The education ministry funds several prestigious schools, such as the Reali in Haifa, whose students combine education with military training as cadets.
Ofer said many senior teachers and principals were recruited directly from the army, when they retired at 45. "They then go on to a second career instilling 'Zionist values' into the students," he said.
But the examples of overtly militarized education tend to overshadow the more subtle engineering of the curriculum of ordinary schools, complain teachers.
There are particular concerns about the emphasis in the curriculum on the Holocaust, including a decision last year to extend mandatory Holocaust studies to all ages, including kindergartens.
Following objections from the small leftwing Mertz party, the then education minister, Shai Piron, instructed kindergartens that soldiers should not bring guns into the classroom to ensure children's safety.

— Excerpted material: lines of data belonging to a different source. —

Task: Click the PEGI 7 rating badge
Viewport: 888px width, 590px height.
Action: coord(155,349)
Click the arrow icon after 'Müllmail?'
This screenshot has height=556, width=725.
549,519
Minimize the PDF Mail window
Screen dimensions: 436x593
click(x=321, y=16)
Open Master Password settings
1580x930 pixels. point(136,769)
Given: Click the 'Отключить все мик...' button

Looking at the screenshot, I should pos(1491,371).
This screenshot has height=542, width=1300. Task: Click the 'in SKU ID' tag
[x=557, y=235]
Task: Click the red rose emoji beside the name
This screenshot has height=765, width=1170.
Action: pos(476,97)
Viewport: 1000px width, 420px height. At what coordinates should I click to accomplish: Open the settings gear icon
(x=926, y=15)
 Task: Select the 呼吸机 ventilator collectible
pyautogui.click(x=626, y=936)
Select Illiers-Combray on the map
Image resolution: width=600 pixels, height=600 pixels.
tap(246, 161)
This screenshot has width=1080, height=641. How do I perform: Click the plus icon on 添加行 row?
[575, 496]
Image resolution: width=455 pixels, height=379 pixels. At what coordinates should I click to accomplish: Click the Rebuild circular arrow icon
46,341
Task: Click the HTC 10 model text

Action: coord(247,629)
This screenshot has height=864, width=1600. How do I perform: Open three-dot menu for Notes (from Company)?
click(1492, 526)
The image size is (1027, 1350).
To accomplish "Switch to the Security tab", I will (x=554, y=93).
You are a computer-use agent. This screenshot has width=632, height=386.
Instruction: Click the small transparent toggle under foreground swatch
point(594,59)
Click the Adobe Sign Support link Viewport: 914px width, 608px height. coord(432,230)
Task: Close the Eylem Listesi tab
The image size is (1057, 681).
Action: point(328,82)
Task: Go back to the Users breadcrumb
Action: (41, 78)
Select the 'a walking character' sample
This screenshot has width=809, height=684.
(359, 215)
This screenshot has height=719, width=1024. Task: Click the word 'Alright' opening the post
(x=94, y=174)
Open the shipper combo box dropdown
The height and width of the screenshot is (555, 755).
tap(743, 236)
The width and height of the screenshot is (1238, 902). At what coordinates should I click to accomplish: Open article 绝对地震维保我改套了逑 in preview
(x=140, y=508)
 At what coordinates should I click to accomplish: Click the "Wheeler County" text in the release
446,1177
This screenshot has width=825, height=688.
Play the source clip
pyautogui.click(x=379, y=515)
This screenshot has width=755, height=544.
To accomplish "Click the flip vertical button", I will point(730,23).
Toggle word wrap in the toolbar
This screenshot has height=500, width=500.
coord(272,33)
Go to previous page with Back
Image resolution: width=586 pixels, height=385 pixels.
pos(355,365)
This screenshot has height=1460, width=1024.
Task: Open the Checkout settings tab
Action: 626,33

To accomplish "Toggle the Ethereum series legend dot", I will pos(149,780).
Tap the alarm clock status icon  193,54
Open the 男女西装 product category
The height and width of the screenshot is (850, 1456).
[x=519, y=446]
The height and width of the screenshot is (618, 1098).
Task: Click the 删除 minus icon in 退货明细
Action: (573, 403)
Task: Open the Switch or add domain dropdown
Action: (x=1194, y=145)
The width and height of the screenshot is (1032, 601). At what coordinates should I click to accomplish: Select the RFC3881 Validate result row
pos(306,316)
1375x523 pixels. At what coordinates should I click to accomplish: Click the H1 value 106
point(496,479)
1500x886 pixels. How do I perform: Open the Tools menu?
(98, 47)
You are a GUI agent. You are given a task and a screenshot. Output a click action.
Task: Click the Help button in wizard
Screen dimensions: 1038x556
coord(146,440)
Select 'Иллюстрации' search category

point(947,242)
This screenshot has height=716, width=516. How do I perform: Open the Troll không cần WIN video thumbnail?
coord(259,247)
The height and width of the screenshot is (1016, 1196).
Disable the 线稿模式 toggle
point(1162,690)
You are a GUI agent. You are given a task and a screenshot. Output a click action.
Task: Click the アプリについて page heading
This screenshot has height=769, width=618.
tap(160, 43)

Meretz legislator Tamar Zandberg, however, observed that uniformed soldiers should not be in kindergartens in the first place.
"People see inserting the army into the educational system as something natural, and it's time that the educational system internalized the fact that its place is to educate to civic values," she said.
Neve said the students no longer learned about human rights or universal values in history classes.
"Now it's all about Jewish history -- and the Holocaust is at the centre of it.
"When we take the children to the deaths camps in Poland, the message is that everyone is against the Jews and we have to fight for our survival. They are filled with fear.
"The conclusion most draw is that, if we had had an army then, the Holocaust could have been stopped and the Jewish people saved."
Atmosphere of fearThe teachers said an atmosphere of fear and sense of victimhood dominated classrooms and translated into a young generation even more rightwing than their parents.
David, who teaches computer sciences in a Galilee school, said: "You have to watch yourself because the pupils are getting more nationalistic, more religious all the time. The society, the media and the education system are all moving to the right."
A 2010 survey found that 56 percent of Jewish pupils believed their fellow Palestinian citizens should be stripped of the vote, and 21 percent thought it was legitimate to call out "Death to the Arabs."
Subjects that have become particularly vulnerable to the promotion of military values, according to teachers, are Arabic, history and civics.
Naftali Bennett brought in a new head of civics in July. Asaf Malach is a political ally who believes the Palestinians should not be allowed a state.